At a recent press conference in Prague, the remarkably noisy custom-built mountain bike took a remote-controlled flight around a large warehouse with a dummy in the driver's seat. A grand total of six horizontal rotors, drawing 47 kilowatts of power from on-board batteries, can be seen propelling the bike through the air in the video at the bottom of the page.

The demonstration does beg the question "Why a bike?". Once those big, knobby tires are lifted off the ground, aren't they rendered more or less moot?

According to the project website, the central concept was to create a flying vehicle that could easily be ridden to a more suitable takeoff site and then be capable of a 3 - 5 minute flight. In order to offset the extra weight added by all the rotors, they could be used to help propel the bike along the ground, besides allowing it to fly.

Weighing in at a meaty 85 kg (187 lb), the current design's maximum takeoff weight is only 170 kg (375 lb), meaning the full cargo of the bike must be no more than 85 kg to get off the ground.

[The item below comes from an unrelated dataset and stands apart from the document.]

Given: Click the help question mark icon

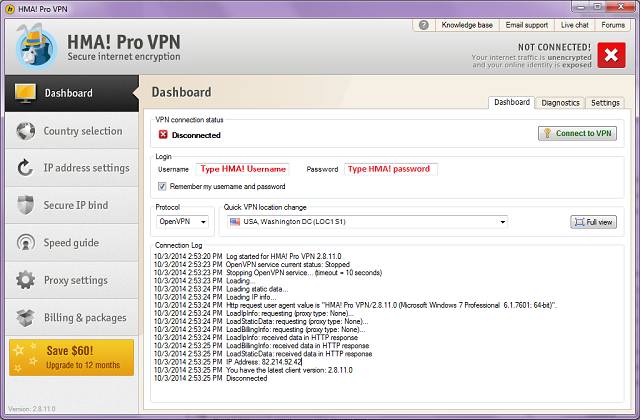Looking at the screenshot, I should point(424,25).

As one member of the project team told Gizmag last year, the design for the F-Bike has evolved quite a bit since it began in 2011. Originally the team had set out to build an electric bike, but ultimately decided they had more grand ambitions.

Inspired by the likes of Jules Verne and Czech author Jaroslav Foglar rather than profit motives (at least for now), the three Czech companies – Duratec, Technodat and Evektor – have yet to set a date for a test flight with a human passenger, but plan to do so this summer. There's no serious talk about bringing a flying bike to market anytime soon.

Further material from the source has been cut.